Investir en arts visuels, un bon plan fiscal?

À l’achat ou à la location, les œuvres d’art offrent un relais de communication privilégié, à l’intérieur comme à l’extérieur de l’entreprise. Sous certaines conditions, elles permettent aussi de bénéficier d’avantages fiscaux. Alors pourquoi ne pas troquer de simples reproductions génériques par des œuvres d’artistes canadiens ?

Sculptures dans les couloirs et peintures de caractère sur les murs, l’art se fraie facilement une place dans le monde de l’entreprise, à condition d’oser s’y aventurer. Même si cela représente un certain budget, l’exposition d’oeuvres dans un lieu d’affaires n’est pas l’apanage des grandes entreprises. Et peut offrir de nombreux avantages à qui s’y intéresse.

« C’est malheureusement un investissement encore trop peu connu du monde des affaires », déplore Catherine Lafranchise, coordinatrice de projets à l’Association des galeries d’art contemporain (AGAC).

Vecteur de promotion et actif de diversification du patrimoine, l’art constitue un précieux outil de reconnaissance sociale tant pour les particuliers que pour le monde de l’entreprise. Il permet de renforcer l’identité visuelle d’une société tout en valorisant l’audace et la créativité des artistes exposés.

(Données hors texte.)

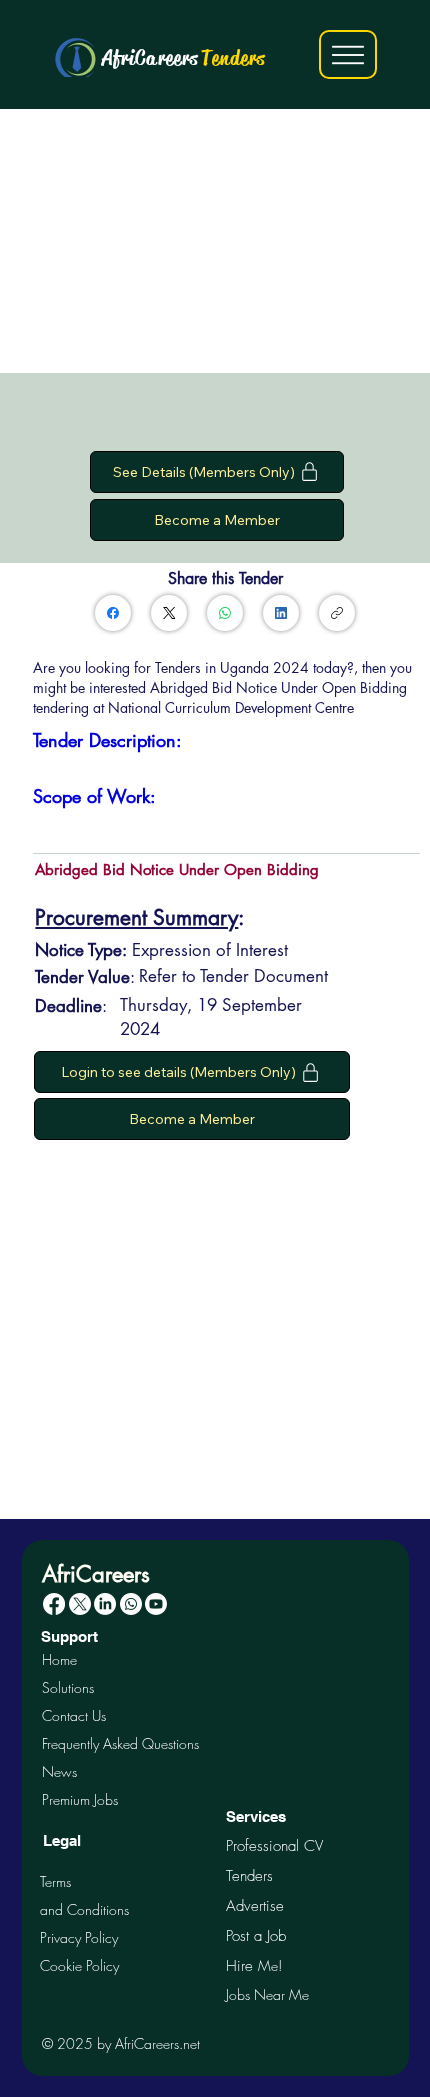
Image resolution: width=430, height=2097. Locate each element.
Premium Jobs (80, 1799)
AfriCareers (184, 58)
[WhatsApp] (225, 613)
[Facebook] (113, 613)
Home (59, 1659)
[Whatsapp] (131, 1604)
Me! (254, 1965)
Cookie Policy (79, 1965)
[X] (80, 1604)
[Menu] (348, 54)
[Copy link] (337, 613)
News (59, 1771)
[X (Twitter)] (169, 613)
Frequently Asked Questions (120, 1743)
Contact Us (74, 1715)
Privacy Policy (79, 1937)
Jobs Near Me (267, 1994)
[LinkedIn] (281, 613)
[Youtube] (156, 1604)
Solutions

Le galeriste Jean-Claude Bergeron

Le Canada a d’ailleurs mis en place des mesures fiscales incitatives dans le but d’encourager l’acquisition d’œuvres d’art dont l’auteur est canadien. Le Canada et le Québec mettent à la disposition des particuliers ou des sociétés qui exploitent une entreprise la possibilité de déduire une partie de l’amortissement du coût d’acquisition. L’œuvre doit être exposée dans le lieu d’affaires du particulier ou de la société pour profiter de cet amortissement.

Quel remboursement espérer ?

Le gouvernement du Québec offre ainsi une déduction fiscale de l’amortissement annuel de 33,33 % du coût d’acquisition tandis que le gouvernement du Canada propose une déduction de 20%.

Les œuvres d’art admissibles sont les estampes, gravures, dessins, tableaux, sculptures et autres œuvres de même nature, dont le coût est d’au moins 200 $. Celles-ci doivent être acquises dans le but exclusif de faire gagner un revenu à l’entreprise, afin d’améliorer l’expérience client par exemple. Elles peuvent être installées dans les locaux de la compagnie - réception, salle de conférence et corridors - à la vue des clients afin de dégager une image de marque de l’entreprise.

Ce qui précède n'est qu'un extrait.